__Supplied records__:
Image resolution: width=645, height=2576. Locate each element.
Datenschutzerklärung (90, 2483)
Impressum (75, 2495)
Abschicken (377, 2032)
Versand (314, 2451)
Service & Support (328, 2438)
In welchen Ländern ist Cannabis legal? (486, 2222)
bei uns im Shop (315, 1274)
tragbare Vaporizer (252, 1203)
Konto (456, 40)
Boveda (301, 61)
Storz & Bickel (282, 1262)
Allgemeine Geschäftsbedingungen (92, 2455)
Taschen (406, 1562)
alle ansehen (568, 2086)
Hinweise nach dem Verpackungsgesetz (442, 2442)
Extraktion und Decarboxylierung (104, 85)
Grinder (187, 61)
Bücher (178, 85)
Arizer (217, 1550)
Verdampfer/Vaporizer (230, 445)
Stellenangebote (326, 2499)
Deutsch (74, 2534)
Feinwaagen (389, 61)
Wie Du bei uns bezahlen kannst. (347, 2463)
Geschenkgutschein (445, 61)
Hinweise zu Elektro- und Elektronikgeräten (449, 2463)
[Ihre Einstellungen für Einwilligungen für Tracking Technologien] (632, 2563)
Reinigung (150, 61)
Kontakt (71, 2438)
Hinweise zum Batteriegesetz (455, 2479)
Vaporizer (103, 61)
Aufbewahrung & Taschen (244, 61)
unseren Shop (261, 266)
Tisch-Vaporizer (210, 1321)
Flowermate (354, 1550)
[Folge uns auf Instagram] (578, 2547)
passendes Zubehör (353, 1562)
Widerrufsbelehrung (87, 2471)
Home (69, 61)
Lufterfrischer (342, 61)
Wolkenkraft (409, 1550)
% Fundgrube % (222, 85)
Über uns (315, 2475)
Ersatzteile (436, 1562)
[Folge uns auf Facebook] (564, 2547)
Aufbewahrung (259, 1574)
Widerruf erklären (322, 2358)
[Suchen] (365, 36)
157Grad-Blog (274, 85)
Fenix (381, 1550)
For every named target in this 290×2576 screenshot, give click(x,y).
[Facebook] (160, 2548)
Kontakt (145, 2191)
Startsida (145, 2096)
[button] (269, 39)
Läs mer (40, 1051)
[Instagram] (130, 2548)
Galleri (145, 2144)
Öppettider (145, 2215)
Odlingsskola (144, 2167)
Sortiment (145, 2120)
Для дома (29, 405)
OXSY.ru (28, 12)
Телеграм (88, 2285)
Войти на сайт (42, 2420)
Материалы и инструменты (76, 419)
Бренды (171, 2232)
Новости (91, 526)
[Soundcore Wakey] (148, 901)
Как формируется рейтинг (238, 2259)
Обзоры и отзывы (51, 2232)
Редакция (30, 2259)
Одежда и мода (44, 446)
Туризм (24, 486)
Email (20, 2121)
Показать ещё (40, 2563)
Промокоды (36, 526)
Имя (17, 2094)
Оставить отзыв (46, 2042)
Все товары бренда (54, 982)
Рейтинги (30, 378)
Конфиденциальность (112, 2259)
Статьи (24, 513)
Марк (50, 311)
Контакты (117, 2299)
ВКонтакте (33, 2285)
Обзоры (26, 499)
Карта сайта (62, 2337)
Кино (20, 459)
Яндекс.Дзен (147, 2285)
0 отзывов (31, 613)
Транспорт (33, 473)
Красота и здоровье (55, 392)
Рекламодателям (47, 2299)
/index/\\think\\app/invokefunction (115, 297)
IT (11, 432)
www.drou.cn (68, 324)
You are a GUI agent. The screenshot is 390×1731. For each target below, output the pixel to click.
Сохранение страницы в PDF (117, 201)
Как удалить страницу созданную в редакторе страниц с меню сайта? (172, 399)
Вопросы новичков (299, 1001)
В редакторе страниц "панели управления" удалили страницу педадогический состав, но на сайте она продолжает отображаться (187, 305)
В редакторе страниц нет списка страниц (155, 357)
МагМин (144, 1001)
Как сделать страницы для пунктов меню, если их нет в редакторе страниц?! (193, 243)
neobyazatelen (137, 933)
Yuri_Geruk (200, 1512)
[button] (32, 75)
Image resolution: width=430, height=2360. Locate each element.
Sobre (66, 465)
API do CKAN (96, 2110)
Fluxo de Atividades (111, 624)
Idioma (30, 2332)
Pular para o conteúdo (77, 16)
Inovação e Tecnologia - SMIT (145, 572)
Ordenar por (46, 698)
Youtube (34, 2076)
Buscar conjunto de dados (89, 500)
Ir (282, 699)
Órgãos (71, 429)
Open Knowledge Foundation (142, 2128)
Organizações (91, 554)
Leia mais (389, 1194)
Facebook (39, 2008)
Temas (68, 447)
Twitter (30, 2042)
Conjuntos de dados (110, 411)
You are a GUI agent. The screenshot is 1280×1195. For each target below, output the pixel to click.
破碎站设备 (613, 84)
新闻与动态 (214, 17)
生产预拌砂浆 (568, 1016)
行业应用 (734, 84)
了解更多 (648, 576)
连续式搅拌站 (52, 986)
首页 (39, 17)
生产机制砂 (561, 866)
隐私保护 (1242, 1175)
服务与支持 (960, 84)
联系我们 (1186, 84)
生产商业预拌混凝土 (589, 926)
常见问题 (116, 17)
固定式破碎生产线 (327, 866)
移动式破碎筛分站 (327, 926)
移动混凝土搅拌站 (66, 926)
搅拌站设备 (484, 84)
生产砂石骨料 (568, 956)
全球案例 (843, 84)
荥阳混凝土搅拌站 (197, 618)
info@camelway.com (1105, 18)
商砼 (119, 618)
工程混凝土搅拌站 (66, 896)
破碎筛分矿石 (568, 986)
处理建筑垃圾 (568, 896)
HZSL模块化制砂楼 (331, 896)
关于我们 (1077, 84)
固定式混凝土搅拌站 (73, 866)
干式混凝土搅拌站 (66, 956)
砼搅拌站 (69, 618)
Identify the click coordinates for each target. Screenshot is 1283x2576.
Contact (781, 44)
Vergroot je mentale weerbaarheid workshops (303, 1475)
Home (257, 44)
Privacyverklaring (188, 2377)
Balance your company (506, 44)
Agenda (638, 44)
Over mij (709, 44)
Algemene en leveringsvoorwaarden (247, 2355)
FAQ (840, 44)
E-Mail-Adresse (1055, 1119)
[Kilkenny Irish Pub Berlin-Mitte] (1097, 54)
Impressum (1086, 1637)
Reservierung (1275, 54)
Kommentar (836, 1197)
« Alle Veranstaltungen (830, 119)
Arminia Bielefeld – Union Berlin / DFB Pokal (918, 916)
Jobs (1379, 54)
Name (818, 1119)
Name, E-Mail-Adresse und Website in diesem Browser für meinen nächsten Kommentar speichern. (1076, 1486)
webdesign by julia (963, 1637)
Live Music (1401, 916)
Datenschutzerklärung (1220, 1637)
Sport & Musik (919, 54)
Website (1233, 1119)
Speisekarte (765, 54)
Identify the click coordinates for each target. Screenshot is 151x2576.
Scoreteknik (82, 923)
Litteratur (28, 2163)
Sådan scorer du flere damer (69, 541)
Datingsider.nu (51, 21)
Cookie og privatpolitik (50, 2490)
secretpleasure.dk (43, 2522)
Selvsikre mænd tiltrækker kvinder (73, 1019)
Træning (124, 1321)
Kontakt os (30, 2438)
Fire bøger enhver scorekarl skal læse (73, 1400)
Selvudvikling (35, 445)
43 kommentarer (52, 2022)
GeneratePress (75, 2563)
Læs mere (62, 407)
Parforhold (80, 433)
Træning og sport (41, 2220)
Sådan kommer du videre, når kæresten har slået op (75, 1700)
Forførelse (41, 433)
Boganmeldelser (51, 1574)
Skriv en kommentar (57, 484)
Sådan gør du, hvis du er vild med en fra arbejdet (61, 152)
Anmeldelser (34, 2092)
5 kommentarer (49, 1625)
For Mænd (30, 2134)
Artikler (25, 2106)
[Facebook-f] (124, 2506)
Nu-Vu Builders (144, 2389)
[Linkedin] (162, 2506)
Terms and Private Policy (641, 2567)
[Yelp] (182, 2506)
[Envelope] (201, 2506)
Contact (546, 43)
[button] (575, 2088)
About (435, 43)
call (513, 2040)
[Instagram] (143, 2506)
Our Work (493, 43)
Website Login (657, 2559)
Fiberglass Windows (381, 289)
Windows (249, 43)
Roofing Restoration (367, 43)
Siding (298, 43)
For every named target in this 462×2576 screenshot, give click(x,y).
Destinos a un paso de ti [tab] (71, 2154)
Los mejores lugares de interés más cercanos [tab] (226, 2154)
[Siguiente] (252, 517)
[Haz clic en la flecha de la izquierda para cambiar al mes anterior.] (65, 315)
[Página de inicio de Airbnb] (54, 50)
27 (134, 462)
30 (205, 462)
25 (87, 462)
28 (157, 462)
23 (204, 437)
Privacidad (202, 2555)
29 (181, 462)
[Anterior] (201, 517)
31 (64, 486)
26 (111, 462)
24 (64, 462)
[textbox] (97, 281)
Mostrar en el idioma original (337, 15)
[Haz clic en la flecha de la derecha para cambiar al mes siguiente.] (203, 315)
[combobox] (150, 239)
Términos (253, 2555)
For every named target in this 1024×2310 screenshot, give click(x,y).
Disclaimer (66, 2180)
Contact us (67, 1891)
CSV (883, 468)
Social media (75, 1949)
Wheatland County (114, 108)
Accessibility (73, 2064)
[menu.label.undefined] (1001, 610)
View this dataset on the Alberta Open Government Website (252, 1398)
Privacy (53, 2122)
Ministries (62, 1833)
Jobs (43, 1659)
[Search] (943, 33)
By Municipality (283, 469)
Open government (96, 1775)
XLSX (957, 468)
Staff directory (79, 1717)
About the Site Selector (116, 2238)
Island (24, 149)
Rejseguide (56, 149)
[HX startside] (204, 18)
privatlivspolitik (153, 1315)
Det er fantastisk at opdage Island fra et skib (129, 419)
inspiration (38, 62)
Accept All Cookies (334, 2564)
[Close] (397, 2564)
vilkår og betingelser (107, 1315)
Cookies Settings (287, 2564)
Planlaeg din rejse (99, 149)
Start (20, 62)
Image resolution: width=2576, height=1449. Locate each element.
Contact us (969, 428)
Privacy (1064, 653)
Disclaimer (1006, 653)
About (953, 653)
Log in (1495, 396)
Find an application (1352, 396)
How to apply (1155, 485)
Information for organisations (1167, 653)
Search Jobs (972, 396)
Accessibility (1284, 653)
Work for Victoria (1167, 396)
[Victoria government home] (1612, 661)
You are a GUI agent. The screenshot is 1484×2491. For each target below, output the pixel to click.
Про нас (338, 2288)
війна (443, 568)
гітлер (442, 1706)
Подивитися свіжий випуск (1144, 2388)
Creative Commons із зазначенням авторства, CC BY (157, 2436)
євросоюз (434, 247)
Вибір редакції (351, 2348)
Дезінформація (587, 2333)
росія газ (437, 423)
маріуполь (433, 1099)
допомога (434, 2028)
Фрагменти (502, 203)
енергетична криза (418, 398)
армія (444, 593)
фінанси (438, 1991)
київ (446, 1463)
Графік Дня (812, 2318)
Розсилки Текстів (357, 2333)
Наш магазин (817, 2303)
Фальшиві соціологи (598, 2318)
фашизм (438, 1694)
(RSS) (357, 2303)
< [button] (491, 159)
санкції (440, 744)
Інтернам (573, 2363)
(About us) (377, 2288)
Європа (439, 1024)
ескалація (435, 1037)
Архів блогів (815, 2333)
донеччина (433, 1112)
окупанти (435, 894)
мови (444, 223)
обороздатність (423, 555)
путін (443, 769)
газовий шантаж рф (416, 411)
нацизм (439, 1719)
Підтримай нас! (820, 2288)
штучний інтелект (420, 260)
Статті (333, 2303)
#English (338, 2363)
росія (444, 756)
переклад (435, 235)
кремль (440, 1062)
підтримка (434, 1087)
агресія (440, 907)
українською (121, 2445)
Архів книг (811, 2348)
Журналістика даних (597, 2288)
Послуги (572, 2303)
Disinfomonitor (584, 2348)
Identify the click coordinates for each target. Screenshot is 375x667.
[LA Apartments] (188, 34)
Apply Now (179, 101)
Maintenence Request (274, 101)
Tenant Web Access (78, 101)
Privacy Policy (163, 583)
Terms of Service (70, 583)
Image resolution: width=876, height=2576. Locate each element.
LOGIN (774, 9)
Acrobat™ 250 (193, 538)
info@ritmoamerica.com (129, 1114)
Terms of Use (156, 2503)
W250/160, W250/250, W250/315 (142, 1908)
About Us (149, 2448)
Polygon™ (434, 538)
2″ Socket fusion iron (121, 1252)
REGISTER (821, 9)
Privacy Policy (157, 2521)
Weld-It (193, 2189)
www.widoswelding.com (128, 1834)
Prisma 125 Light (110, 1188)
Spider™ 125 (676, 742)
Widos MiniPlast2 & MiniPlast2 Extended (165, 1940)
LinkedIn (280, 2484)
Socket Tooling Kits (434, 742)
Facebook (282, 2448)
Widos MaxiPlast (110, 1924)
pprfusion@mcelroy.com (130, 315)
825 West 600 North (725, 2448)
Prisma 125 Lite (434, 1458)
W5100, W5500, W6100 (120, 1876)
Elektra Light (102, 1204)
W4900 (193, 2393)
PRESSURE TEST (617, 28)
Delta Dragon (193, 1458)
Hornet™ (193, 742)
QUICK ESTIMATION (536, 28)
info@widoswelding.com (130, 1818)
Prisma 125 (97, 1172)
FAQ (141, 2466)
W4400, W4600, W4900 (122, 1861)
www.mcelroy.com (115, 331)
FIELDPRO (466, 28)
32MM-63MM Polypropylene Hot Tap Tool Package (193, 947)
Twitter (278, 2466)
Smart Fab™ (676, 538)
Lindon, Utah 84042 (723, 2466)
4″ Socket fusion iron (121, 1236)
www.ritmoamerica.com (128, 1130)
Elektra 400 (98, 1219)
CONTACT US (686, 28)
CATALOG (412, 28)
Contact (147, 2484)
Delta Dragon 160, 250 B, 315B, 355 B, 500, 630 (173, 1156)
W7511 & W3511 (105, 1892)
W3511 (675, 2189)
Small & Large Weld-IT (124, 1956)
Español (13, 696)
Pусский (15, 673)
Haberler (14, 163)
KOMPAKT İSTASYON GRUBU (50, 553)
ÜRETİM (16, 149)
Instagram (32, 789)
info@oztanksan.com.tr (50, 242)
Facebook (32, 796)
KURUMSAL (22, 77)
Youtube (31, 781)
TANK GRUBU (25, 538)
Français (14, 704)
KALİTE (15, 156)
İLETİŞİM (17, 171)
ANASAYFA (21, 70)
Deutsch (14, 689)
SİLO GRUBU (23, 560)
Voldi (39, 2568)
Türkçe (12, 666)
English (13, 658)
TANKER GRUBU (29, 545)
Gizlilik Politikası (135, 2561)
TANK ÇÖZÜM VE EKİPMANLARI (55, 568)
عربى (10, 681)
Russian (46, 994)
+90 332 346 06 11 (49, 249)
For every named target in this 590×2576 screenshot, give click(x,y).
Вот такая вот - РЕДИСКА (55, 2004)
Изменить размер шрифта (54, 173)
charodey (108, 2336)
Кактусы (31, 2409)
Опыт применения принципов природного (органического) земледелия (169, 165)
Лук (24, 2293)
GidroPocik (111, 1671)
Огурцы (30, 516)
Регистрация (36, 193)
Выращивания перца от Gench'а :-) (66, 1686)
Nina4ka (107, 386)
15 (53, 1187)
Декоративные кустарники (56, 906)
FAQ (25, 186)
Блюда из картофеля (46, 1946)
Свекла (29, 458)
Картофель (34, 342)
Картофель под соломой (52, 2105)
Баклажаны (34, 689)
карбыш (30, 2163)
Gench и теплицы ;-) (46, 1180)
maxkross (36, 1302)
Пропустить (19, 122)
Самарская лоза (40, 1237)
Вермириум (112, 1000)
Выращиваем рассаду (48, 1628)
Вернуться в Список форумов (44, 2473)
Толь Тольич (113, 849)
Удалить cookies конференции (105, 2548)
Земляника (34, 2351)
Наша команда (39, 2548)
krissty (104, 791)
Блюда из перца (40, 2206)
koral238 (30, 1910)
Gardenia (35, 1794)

__What the task asks__: Copy out every line of the data that includes "widoswelding".

__The answer__:
www.widoswelding.com (128, 1834)
info@widoswelding.com (130, 1818)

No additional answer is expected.